## What is being asked
For this exercise, report every line of the material that includes "icon".

----------

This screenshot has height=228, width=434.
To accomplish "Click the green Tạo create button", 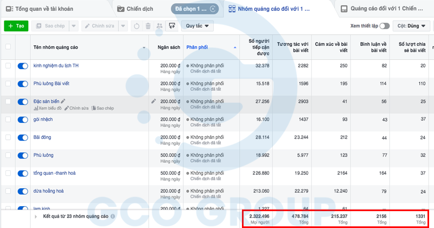I will coord(16,26).
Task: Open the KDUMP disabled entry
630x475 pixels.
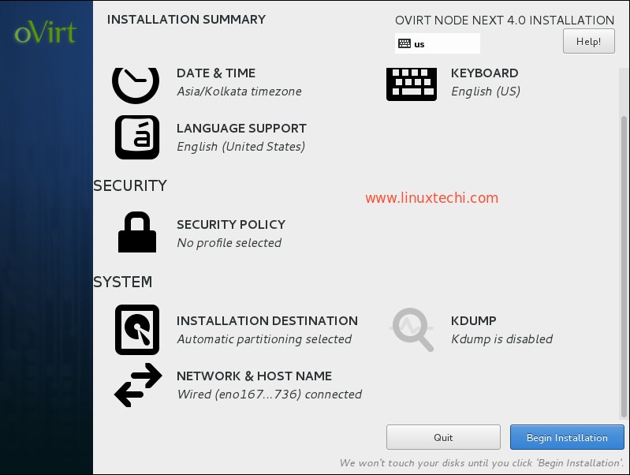Action: pos(501,330)
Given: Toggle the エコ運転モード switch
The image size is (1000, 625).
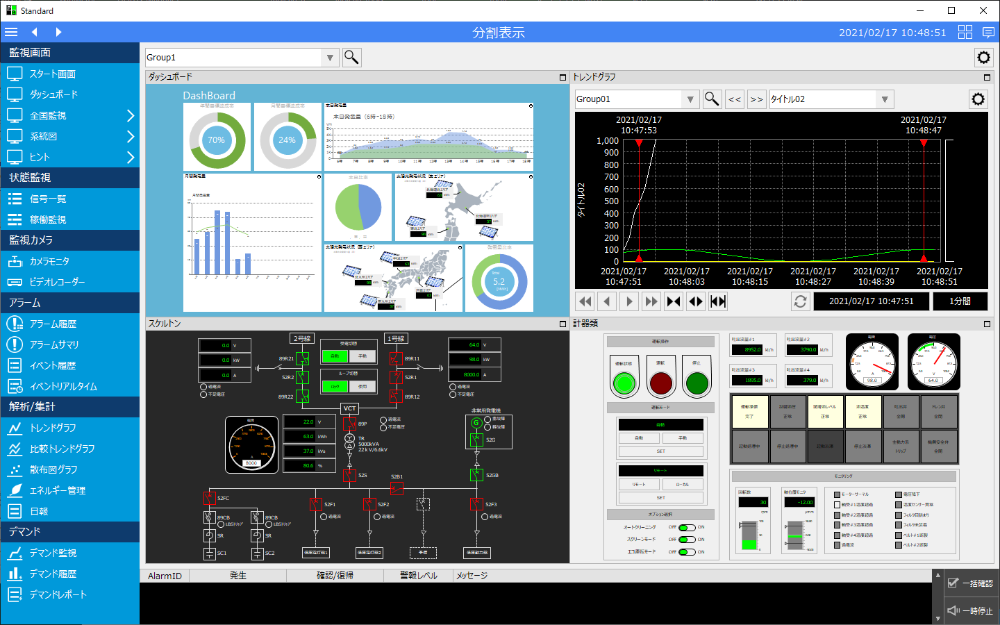Looking at the screenshot, I should click(687, 552).
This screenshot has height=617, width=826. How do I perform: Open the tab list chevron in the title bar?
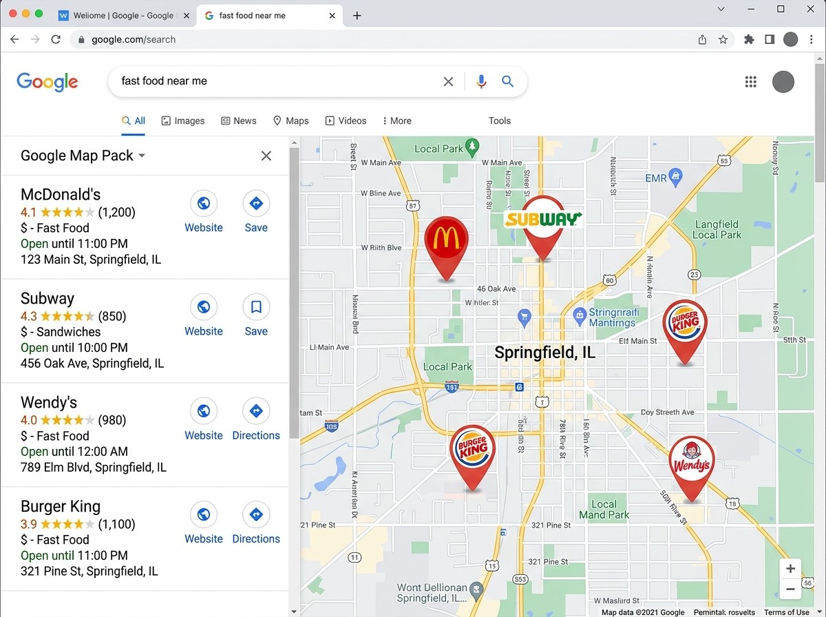pyautogui.click(x=720, y=9)
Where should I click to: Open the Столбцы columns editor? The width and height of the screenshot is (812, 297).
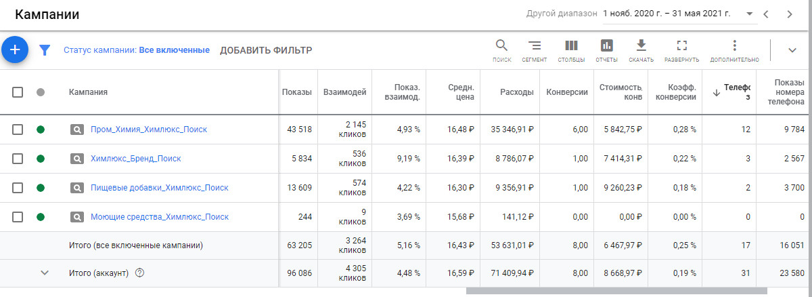(571, 46)
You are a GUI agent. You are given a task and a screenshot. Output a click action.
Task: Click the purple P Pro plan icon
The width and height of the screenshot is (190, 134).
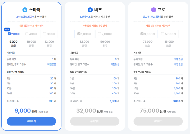(x=154, y=10)
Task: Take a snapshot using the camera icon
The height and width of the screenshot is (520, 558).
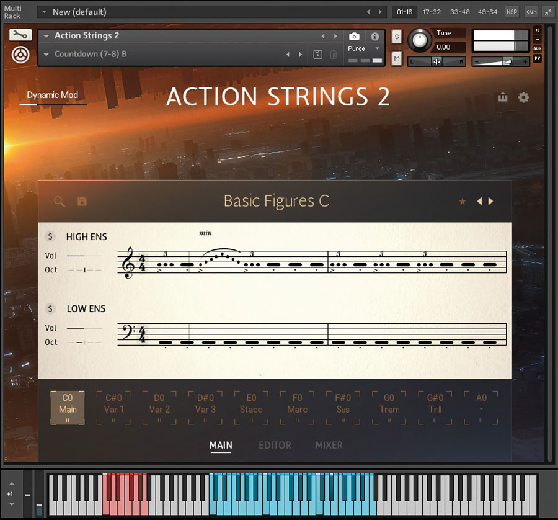Action: 353,36
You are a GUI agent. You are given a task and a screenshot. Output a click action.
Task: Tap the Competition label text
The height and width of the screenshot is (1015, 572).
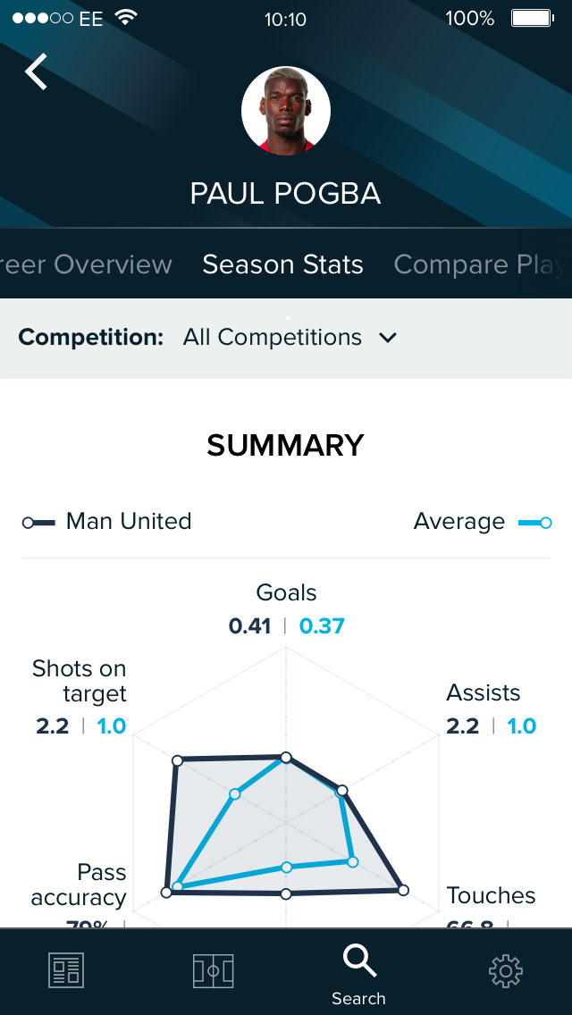click(x=91, y=337)
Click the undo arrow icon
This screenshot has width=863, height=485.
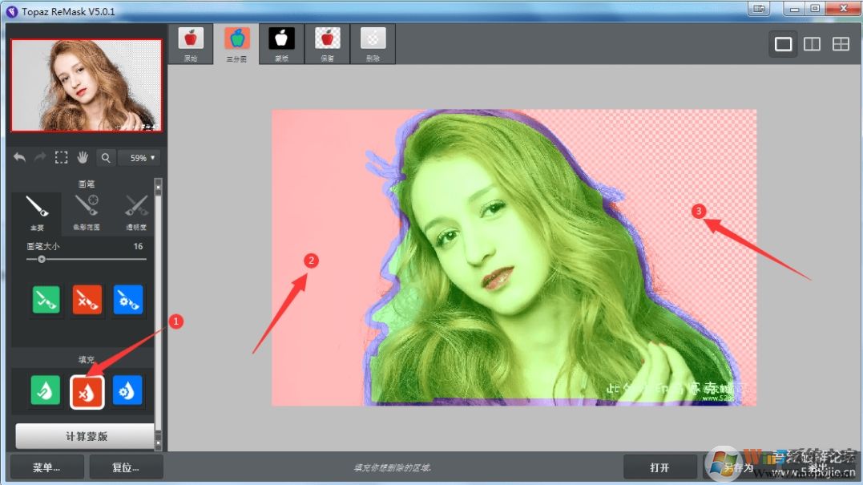[20, 158]
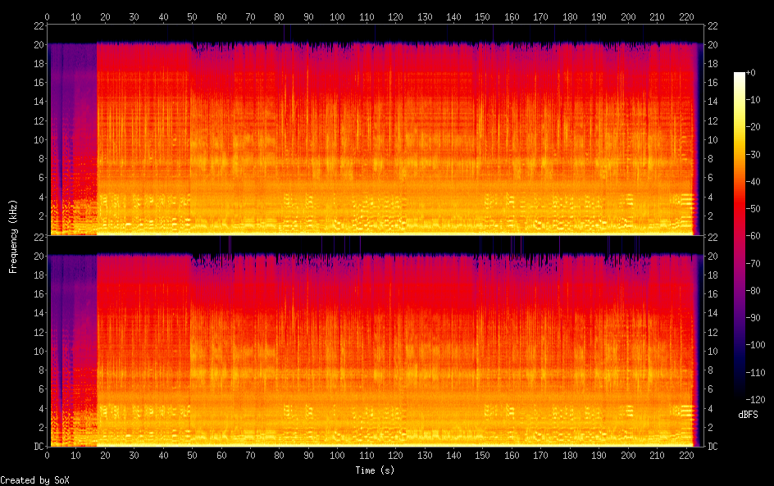Click the 150 mark on the bottom time axis

pos(483,455)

----------

## Response
Task: Click the purple P Pro plan icon
Task: Take a snapshot using the camera icon
Click the undo arrow icon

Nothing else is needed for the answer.